* **TESTO FORNITO**:
Reddito minimo, quel che Renzi non sa (o finge di non sapere)

Reddito di cittadinanza, 600 euro a chi non ha lavoro: il disegno di legge M5S

Siamo alle solite: bordate senza senso e costrutto contro la previsione di un reddito minimo. Senza sapere di cosa si parla, per giunta. Confondendo una misura come il reddito minimo garantito, strumento che la gran parte dei Paesi della vecchia Europa conosce da innumerevoli decenni, con la tematica del reddito di cittadinanza, che è spesso più una discussione teorica, che una realtà politica. Tant’è che la stessa iniziativa legislativa del Movimento 5 Stelle, seppure usa la definizione “reddito di cittadinanza”, prevede uno strumento di reddito minimo garantito.

E questa volta le bordate escono dalla bocca del logorroico Presidente del Consiglio Matteo Renzi, che pare così si sia pronunciato:

“Nella grande discussione sulla sinistra sarebbe interessante ragionare sul reddito di cittadinanza che secondo me è incostituzionale. L’articolo 1 della Costituzione dice che l’Italia è una Repubblica democratica fondata sul lavoro. Affermare che il compito della politica sia dare un assegno a chi non ha lavoro per me è la cosa meno di sinistra che esista. Il compito della sinistra è creare le condizioni perché ci sia un lavoro per tutti, non l’assistenzialismo per tutti. Ovviamente se uno perde il lavoro è giustissimo farsene carico… L’idea che siccome sono cittadino ho diritto a un reddito è sbagliata. Dobbiamo ritornare allo spirito dei nostri padri: a costruire una comunità in cui tutti possano avere un lavoro”.

* **RECORD FORNITI**:

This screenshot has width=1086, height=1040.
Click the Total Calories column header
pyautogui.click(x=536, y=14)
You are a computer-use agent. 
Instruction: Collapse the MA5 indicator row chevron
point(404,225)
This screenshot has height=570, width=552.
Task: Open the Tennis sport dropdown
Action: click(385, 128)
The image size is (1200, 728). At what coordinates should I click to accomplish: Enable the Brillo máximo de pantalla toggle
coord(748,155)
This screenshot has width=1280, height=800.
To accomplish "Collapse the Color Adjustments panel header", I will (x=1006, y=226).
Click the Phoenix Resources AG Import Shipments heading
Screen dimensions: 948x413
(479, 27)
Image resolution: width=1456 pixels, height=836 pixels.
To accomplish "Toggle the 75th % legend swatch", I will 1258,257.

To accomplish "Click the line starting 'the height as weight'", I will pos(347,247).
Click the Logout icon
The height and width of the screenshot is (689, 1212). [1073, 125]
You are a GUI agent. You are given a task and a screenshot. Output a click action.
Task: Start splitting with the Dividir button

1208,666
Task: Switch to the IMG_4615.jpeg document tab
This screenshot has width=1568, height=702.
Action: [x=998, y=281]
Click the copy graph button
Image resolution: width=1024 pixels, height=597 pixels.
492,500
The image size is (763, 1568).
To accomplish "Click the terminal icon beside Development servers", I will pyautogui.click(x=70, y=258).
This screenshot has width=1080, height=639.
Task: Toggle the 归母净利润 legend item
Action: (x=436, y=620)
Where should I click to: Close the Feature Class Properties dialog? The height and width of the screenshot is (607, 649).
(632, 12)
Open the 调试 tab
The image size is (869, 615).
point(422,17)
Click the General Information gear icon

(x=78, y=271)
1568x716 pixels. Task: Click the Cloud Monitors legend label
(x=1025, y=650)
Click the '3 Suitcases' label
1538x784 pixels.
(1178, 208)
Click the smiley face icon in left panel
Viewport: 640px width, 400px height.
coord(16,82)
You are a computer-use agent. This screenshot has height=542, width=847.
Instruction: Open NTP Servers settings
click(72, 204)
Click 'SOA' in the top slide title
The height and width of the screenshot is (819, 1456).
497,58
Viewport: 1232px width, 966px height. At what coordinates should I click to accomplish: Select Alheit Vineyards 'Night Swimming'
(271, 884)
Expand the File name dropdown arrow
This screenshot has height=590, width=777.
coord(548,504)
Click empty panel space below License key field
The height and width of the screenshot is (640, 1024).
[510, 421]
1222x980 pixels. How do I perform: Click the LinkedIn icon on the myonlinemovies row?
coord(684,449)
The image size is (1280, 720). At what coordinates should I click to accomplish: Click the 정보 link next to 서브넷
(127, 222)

* **OBIETTIVI**:
A) Elenca tutti i nomi di misure contenenti la parola «reddito» che compaiono nel testo sul reddito minimo.
B) Rispondi a queste domande sul testo sul reddito minimo:
(i) Quale somma prevede il disegno di legge M5S indicato all'inizio, e per chi?
(ii) Quale articolo della Costituzione cita Matteo Renzi?
(iii) Quale strumento prevede l'iniziativa legislativa del Movimento 5 Stelle, pur usando la definizione "reddito di cittadinanza"?
C) Riproduci senza modifiche il testo sul reddito minimo da "Reddito minimo, quel" fino a "reddito minimo garantito." compreso.
I record provengono da un'altra fonte.

* **RISULTATI**:
A)
reddito minimo
reddito di cittadinanza
reddito minimo garantito

B)
(i) 600 euro a chi non ha lavoro.
(ii) L'articolo 1.
(iii) Uno strumento di reddito minimo garantito.

C)
Reddito minimo, quel che Renzi non sa (o finge di non sapere)

Reddito di cittadinanza, 600 euro a chi non ha lavoro: il disegno di legge M5S

Siamo alle solite: bordate senza senso e costrutto contro la previsione di un reddito minimo. Senza sapere di cosa si parla, per giunta. Confondendo una misura come il reddito minimo garantito, strumento che la gran parte dei Paesi della vecchia Europa conosce da innumerevoli decenni, con la tematica del reddito di cittadinanza, che è spesso più una discussione teorica, che una realtà politica. Tant’è che la stessa iniziativa legislativa del Movimento 5 Stelle, seppure usa la definizione “reddito di cittadinanza”, prevede uno strumento di reddito minimo garantito.